Using calendar: Denmark - Greenland. You can change this.

The Lord’s is the earth and its fullness: come, let us adore him.

Year: A(I). Psalm week: 1. Liturgical Colour: Green.

St Augustine Zhao Rong and his Companions, Martyrs

Augustine Zhao Rong was one of the Chinese soldiers who escorted Bishop John Gabriel Taurin Dufresse to his execution. Moved by his patience, he asked to be baptized, and in due course was sent to the seminary and ordained a priest. He was arrested and savagely tortured. He died in 1815.
  With him are celebrated 119 of his companions in martyrdom in China between 1648 and 1930 (including Bishop Dufresse).
  Official persecution of Christians by the Emperors ceased in 1842, but violent anti-religious sentiments persisted, and in the Boxer Rebellion of 1900, Christians were particularly attacked and many thousands were killed.
  See the official Vatican web site.

Saturday memorials of the Blessed Virgin Mary

‘On Saturdays in Ordinary Time when there is no obligatory memorial, an optional memorial of the Blessed Virgin Mary is allowed.
  ‘Saturdays stand out among those days dedicated to the Virgin Mary. These are designated as memorials of the Blessed Virgin Mary. This memorial derives from Carolingian times (9th century), but the reasons for having chosen Saturday for its observance are unknown. While many explanations of this choice have been advanced, none is completely satisfactory from the point of view of the history of popular piety.
  ‘Whatever its historical origins may be, today the memorial rightly emphasizes certain values to which contemporary spirituality is more sensitive. It is a remembrance of the maternal example and discipleship of the Blessed Virgin Mary who, strengthened by faith and hope, on that “great Saturday” on which Our Lord lay in the tomb, was the only one of the disciples to hold vigil in expectation of the Lord’s resurrection. It is a prelude and introduction to the celebration of Sunday, the weekly memorial of the Resurrection of Christ. It is a sign that the Virgin Mary is continuously present and operative in the life of the Church.’
  Directory on Popular Piety and the Liturgy (2001), §188

Other saints: Saint Kilian (- 689)

Ireland
He was born in County Cavan, Ireland. He was a missionary bishop and the apostle of Franconia, which is nowadays the northern part of Bavaria, in the late 7th century. He preached the Gospel in Würzburg and converted the local Duke and much of the population. He was martyred by beheading, possibly at the behest of the Duke’s wife, possibly because she was the widow of the Duke’s brother and Kilian had declared her subsequent marriage to the Duke to be illegal. See the article in Catholic Encyclopaedia.
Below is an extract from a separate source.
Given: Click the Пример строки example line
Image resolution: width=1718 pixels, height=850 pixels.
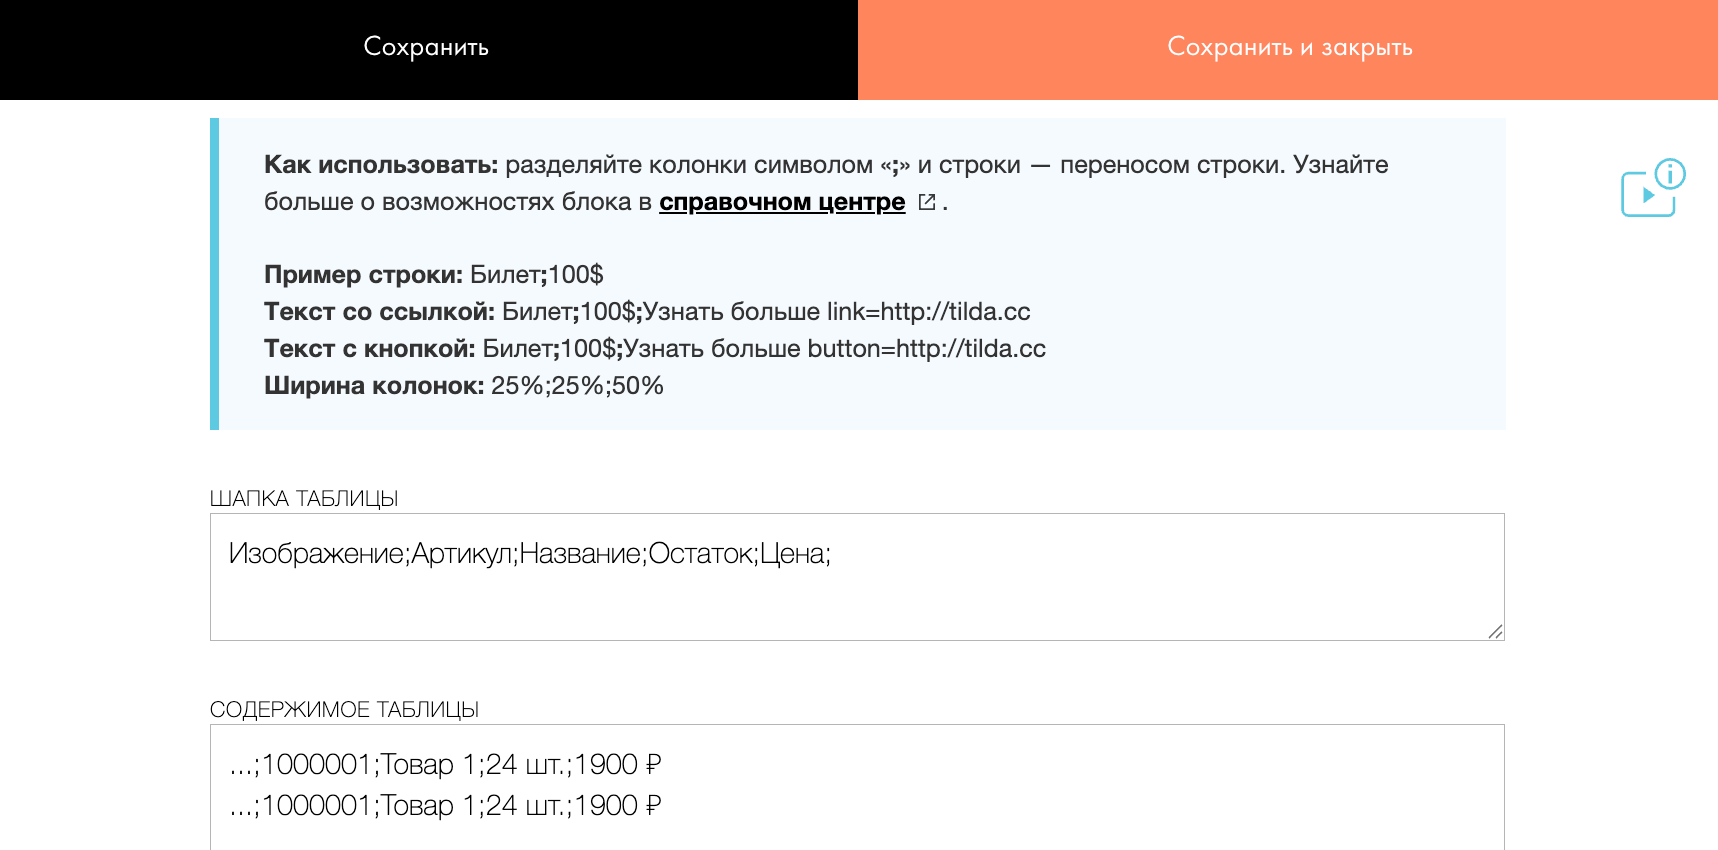Looking at the screenshot, I should (x=434, y=275).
Other saints: Saint Withburga (- 743)

East Anglia
Withburga was the youngest daughter of King Anna of East Anglia. After her father had fallen in battle she took the veil and lived mostly in East Dereham, a nunnery which she had founded. After her death c.743, her body was stolen by monks from Ely and enshrined there.
East Anglian Ordo

About the author of the Second Reading in today's Office of Readings:

Second Reading: St Cyril of Jerusalem (315 - 386)
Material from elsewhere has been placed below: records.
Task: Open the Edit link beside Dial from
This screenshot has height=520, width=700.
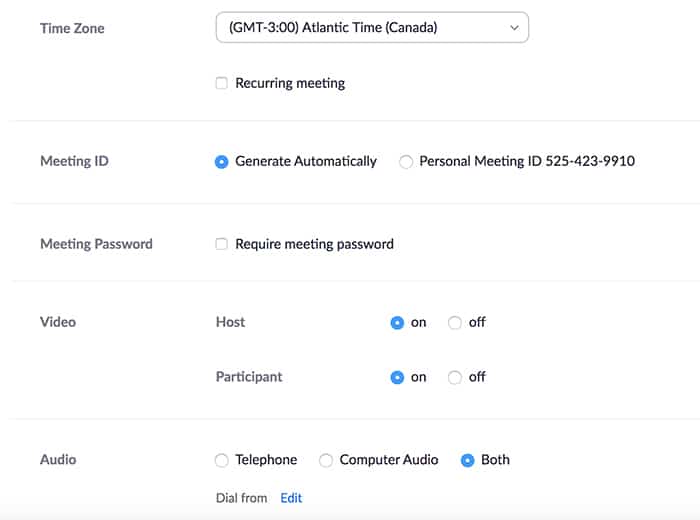Action: pyautogui.click(x=291, y=498)
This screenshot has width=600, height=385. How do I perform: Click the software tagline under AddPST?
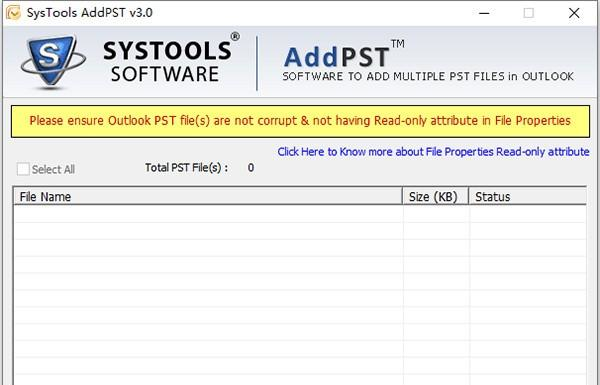[x=428, y=76]
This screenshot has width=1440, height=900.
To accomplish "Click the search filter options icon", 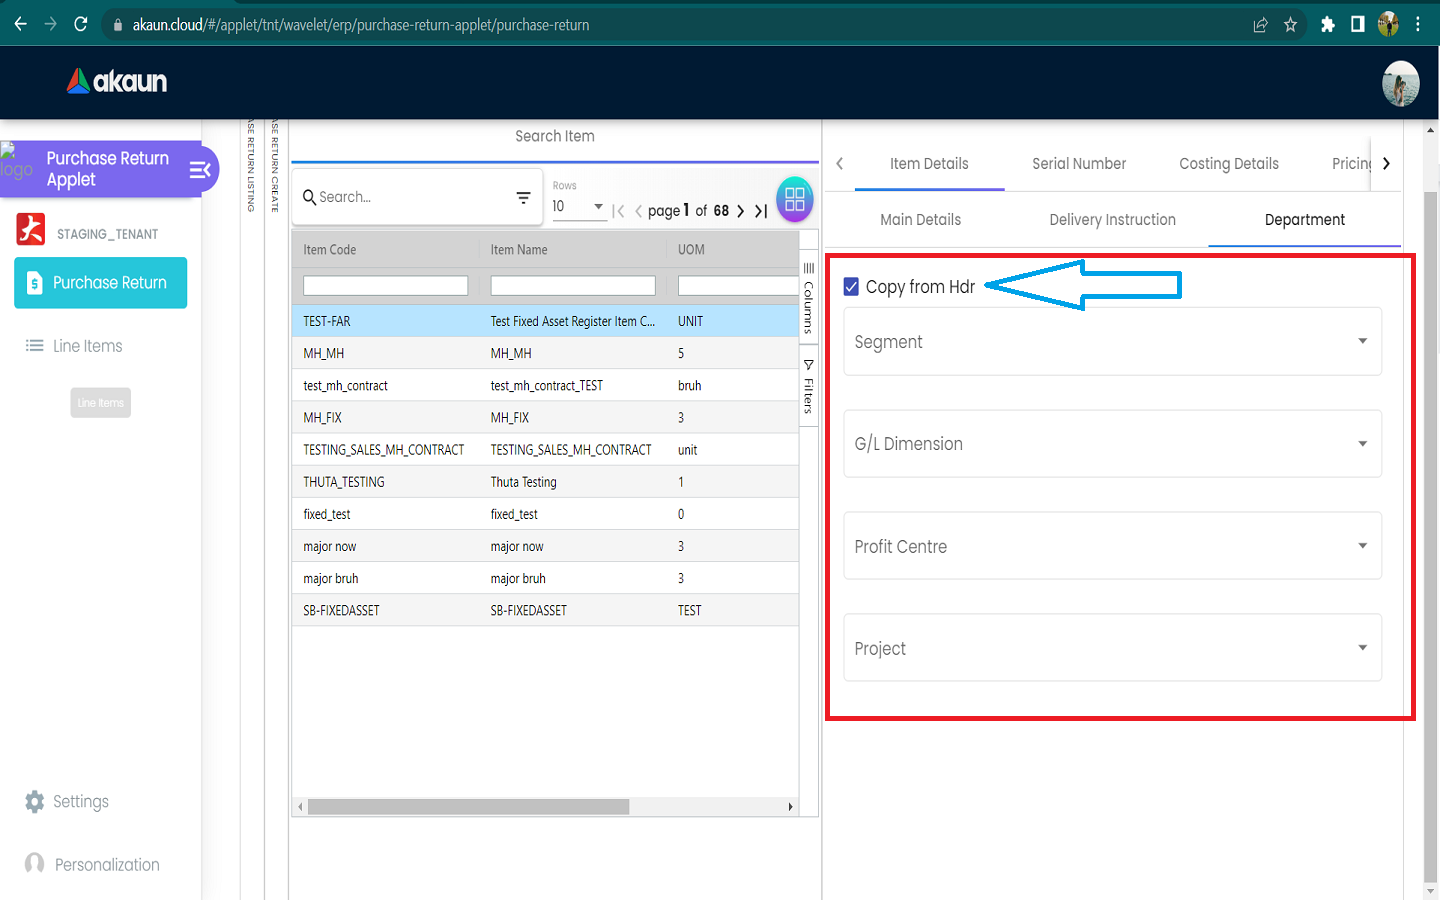I will (x=523, y=198).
Cyril was born in 315 of Christian parents and succeeded Maximus as bishop of Jerusalem in 348. He was active in the Arian controversy and was exiled more than once as a result. His pastoral zeal is especially shown in his Catecheses, in which he expounded orthodox doctrine, holy Scripture and the traditions of the faith. They are still read today, and several of the Second Readings of the Office of Readings are taken from them. He died in 386. He is held in high esteem by both the Catholics and the Orthodox, and he was declared a Doctor of the Church by the Pope in 1883.

Liturgical colour: green

The theological virtue of hope is symbolized by the colour green, just as the burning fire of love is symbolized by red. Green is the colour of growing things, and hope, like them, is always new and always fresh. Liturgically, green is the colour of Ordinary Time, the orderly sequence of weeks through the year, a season in which we are being neither single-mindedly penitent (in purple) nor overwhelmingly joyful (in white).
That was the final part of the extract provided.